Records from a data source

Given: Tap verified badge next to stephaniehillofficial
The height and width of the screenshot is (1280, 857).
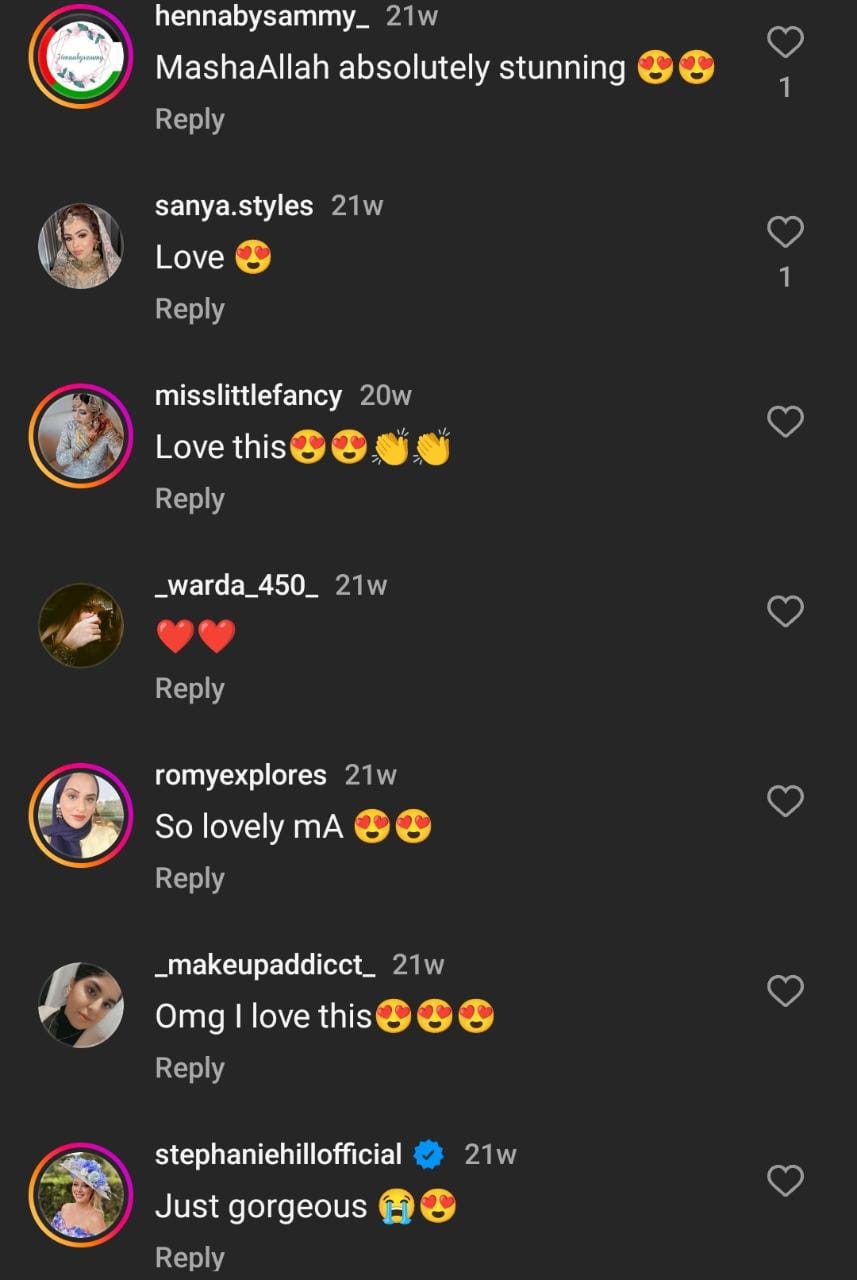Looking at the screenshot, I should 429,1156.

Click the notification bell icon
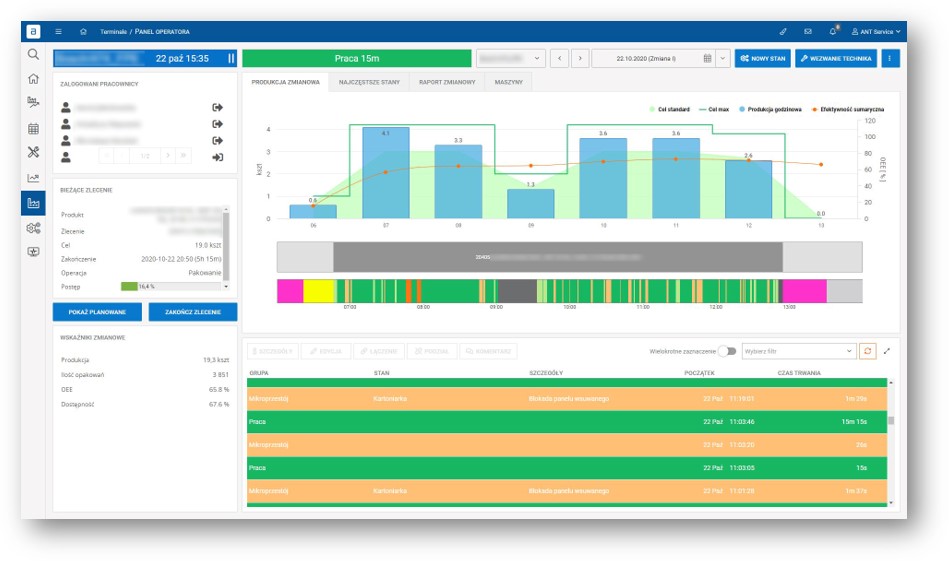coord(833,31)
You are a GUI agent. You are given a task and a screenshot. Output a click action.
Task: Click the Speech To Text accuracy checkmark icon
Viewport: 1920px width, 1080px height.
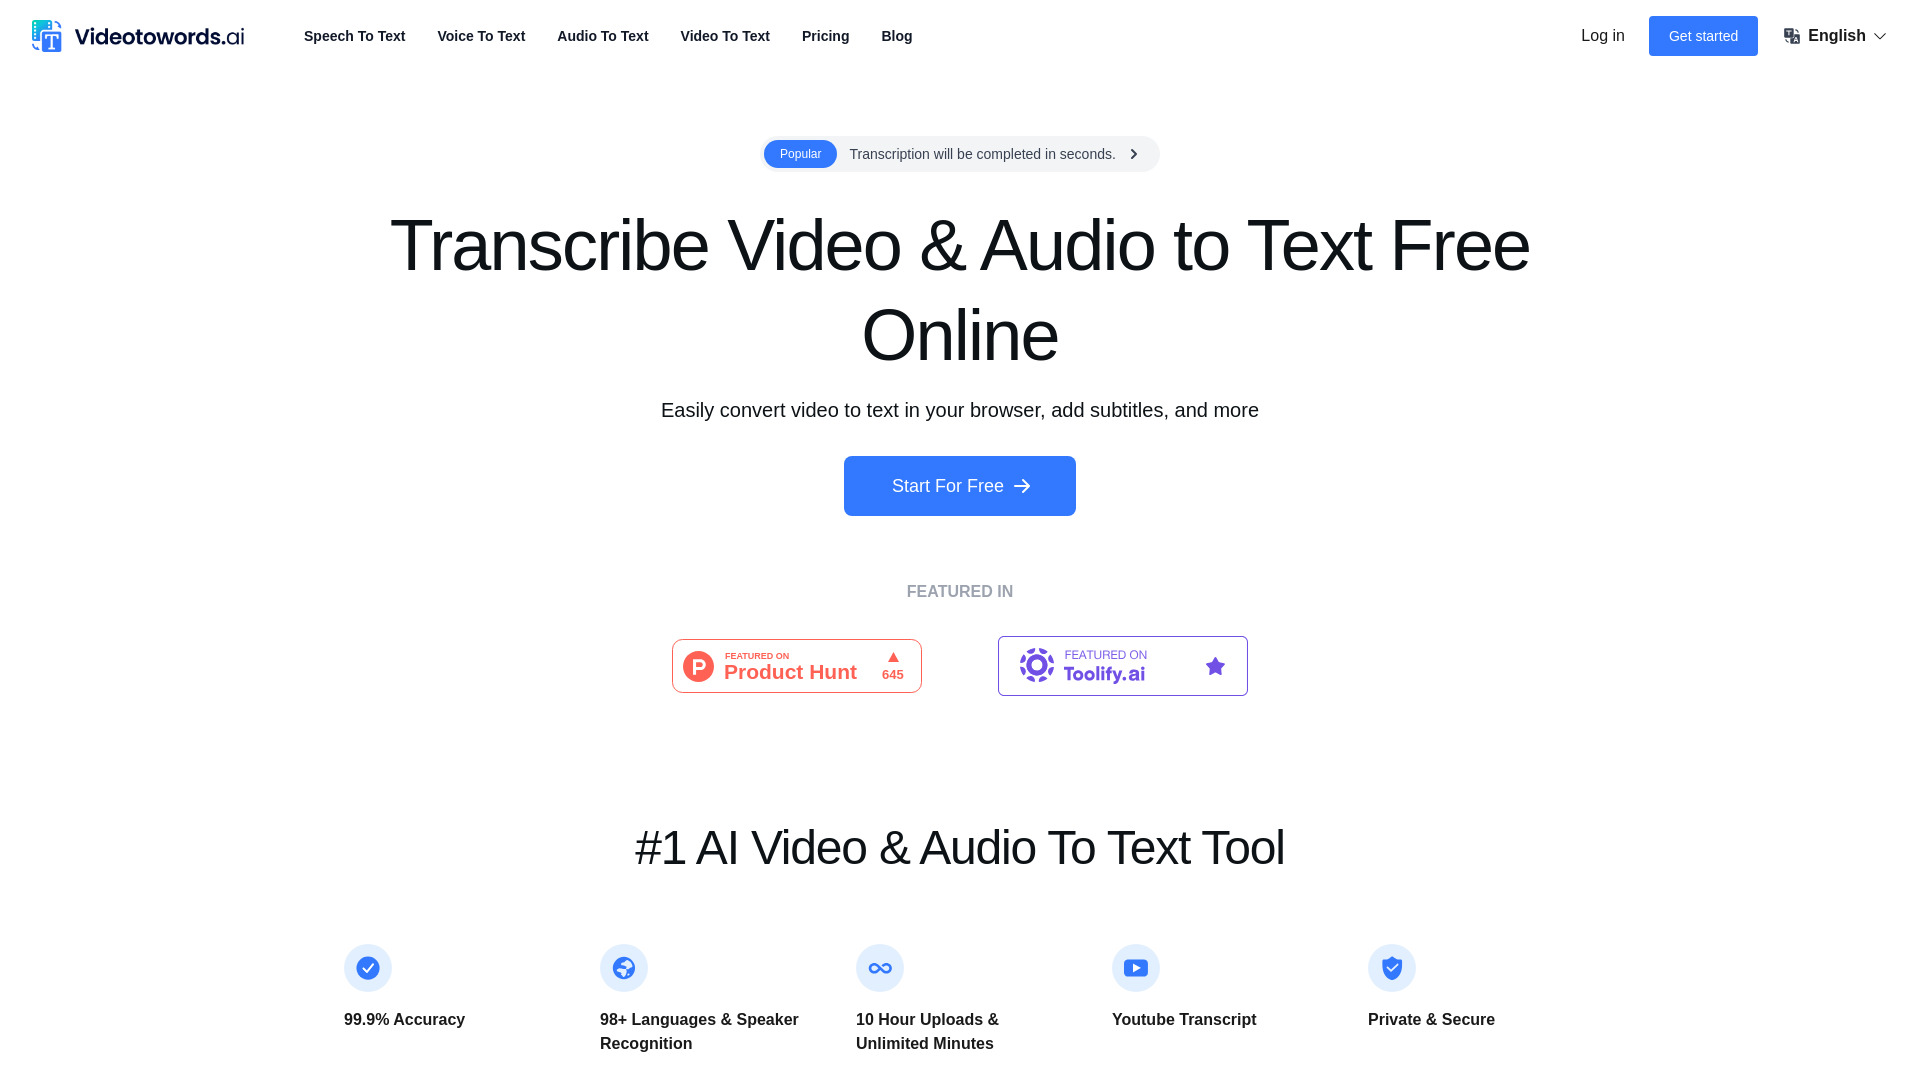[368, 967]
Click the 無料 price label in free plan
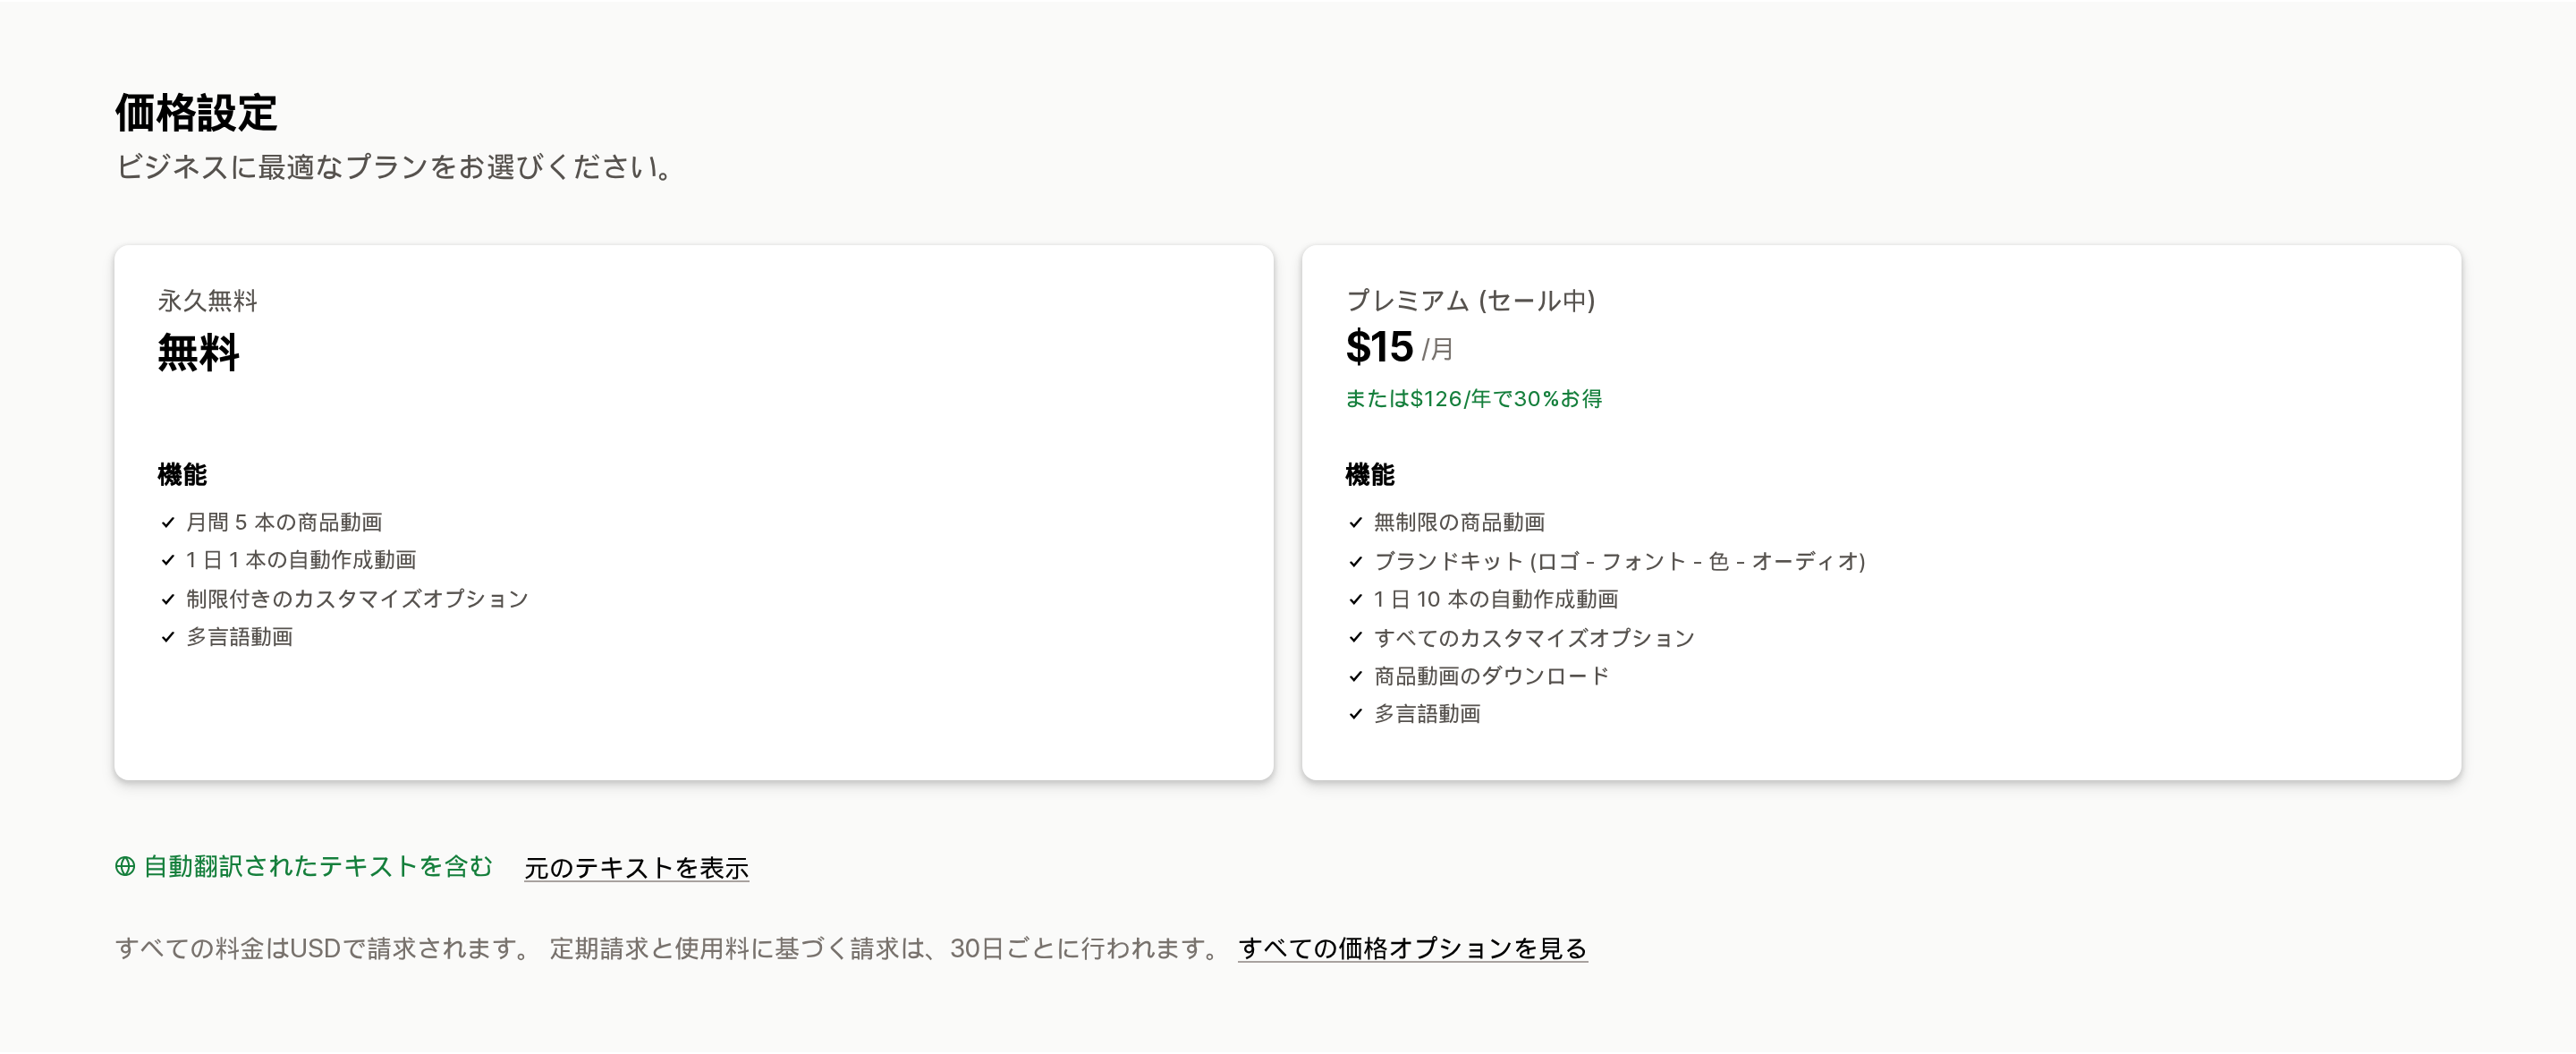Image resolution: width=2576 pixels, height=1054 pixels. 198,352
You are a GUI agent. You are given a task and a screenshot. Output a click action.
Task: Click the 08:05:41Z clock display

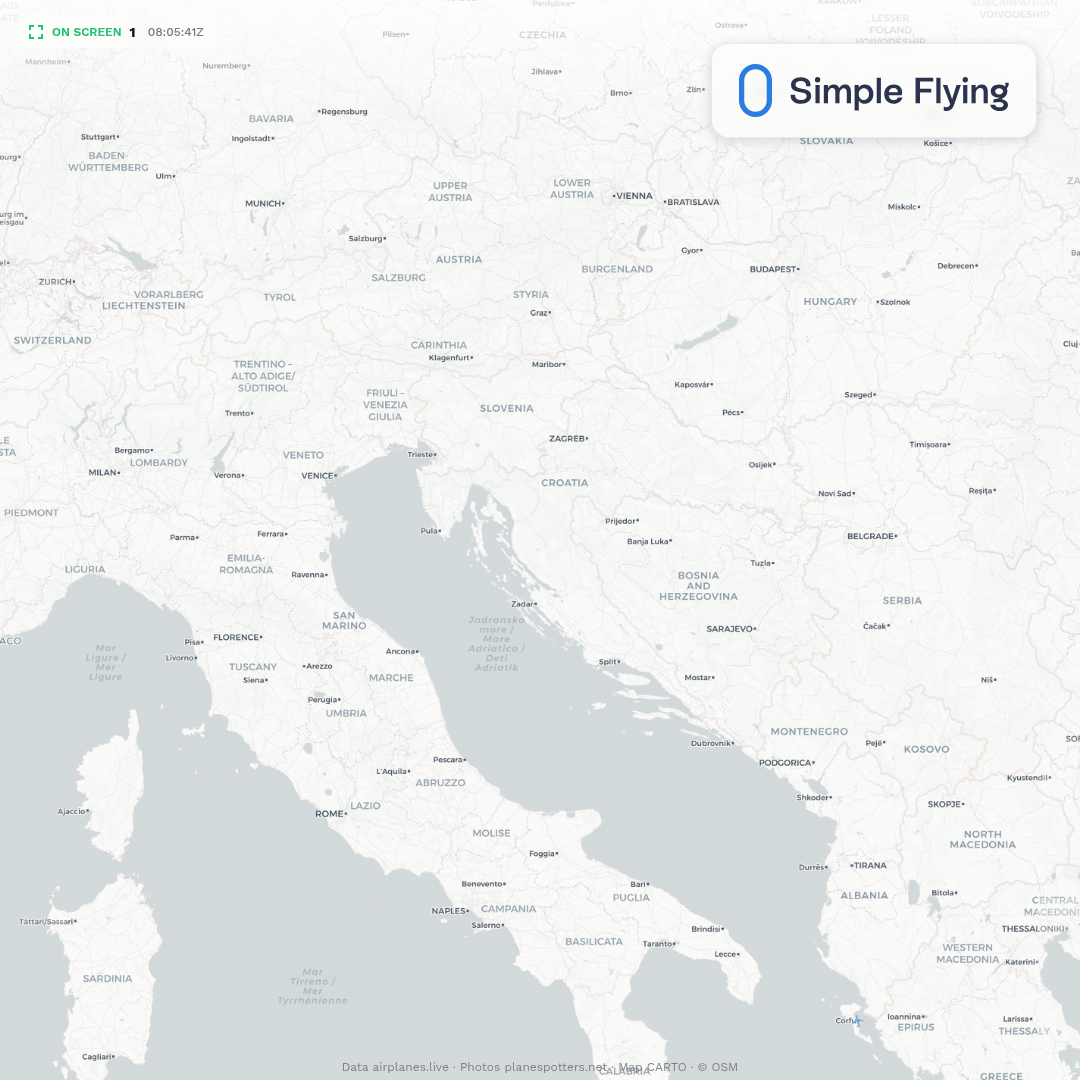pyautogui.click(x=176, y=32)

*Aim of the exercise*
Your answer must consist solely of the lines from the one containing "Viewport: 1920px width, 1080px height." through the last line of the records above, copied exactly, with every picture left out.

*Solved exercise*
Viewport: 1920px width, 1080px height.
[368, 967]
Click the 無料 price label in free plan
Image resolution: width=2576 pixels, height=1054 pixels. 198,352
You are a GUI agent. You are given a task and a screenshot. Output a click action.
Task: Click the 08:05:41Z clock display

pyautogui.click(x=176, y=32)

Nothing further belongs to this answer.